Records from a data source:

_ _ _

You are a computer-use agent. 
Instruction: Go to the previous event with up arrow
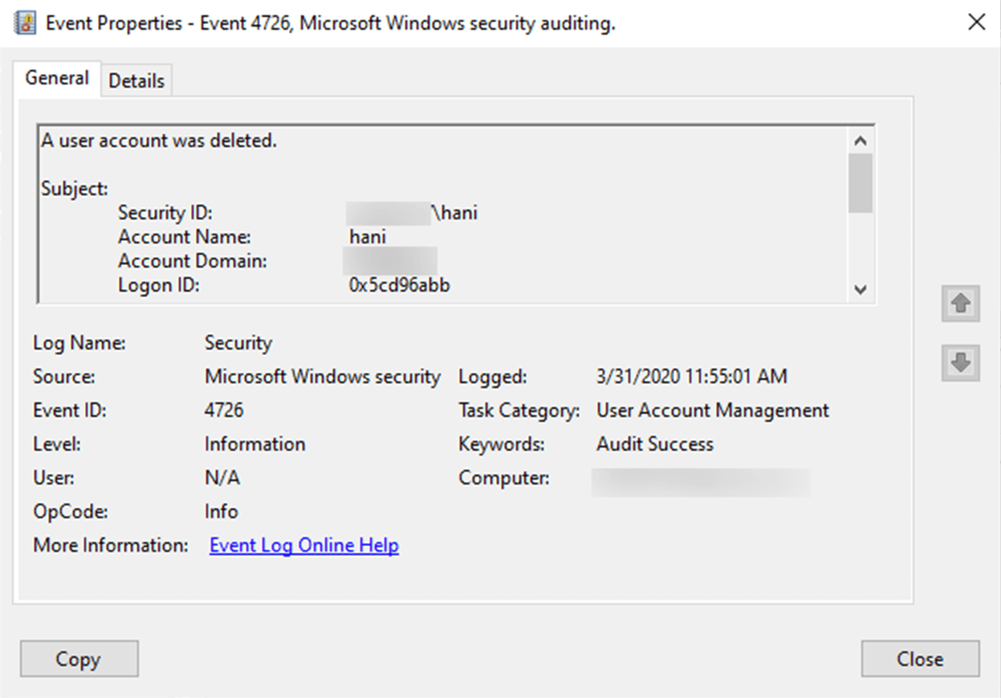[x=960, y=304]
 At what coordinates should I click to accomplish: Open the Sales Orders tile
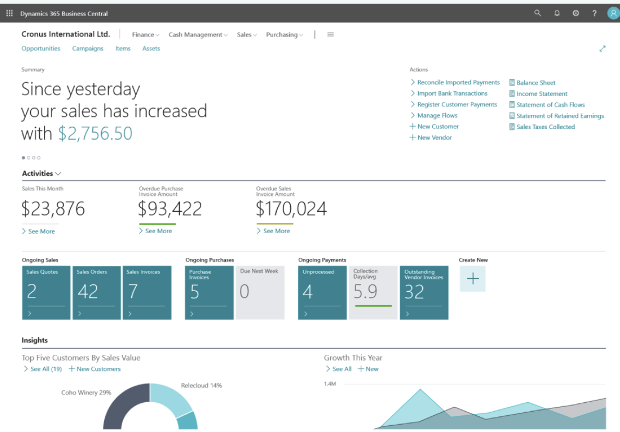coord(96,292)
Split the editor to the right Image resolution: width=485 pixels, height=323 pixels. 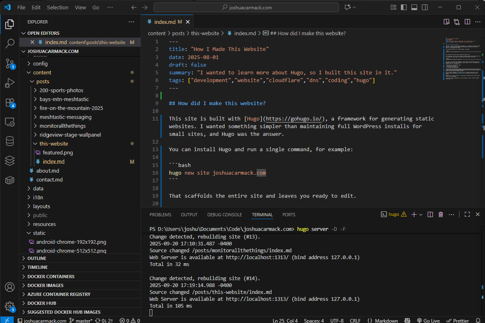click(x=467, y=22)
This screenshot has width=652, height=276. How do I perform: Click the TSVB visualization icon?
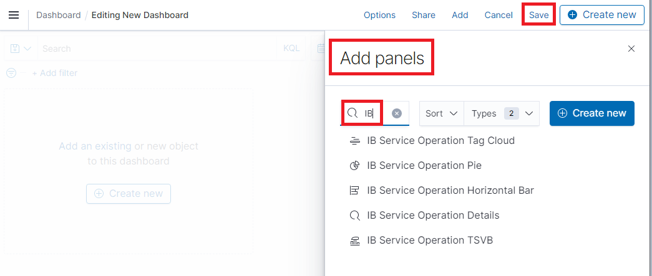point(355,240)
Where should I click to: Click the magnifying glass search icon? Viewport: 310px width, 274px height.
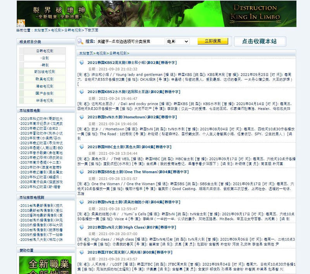pyautogui.click(x=79, y=41)
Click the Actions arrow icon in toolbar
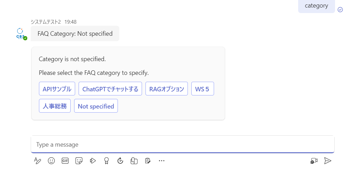Image resolution: width=364 pixels, height=171 pixels. (93, 161)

_ _ _

* **Prompt**:
Exactly the lines from the one that contains "This screenshot has" to the last line of the data, both included, should be set down, and no pictures should appear among them.

* **Exercise solution**:
This screenshot has width=652, height=276. How do I perform: Click the TSVB visualization icon?
point(355,240)
Where should I click to: Click the magnifying glass search icon? Viewport: 310px width, 274px height.
pyautogui.click(x=79, y=41)
Click the Actions arrow icon in toolbar
Image resolution: width=364 pixels, height=171 pixels. (93, 161)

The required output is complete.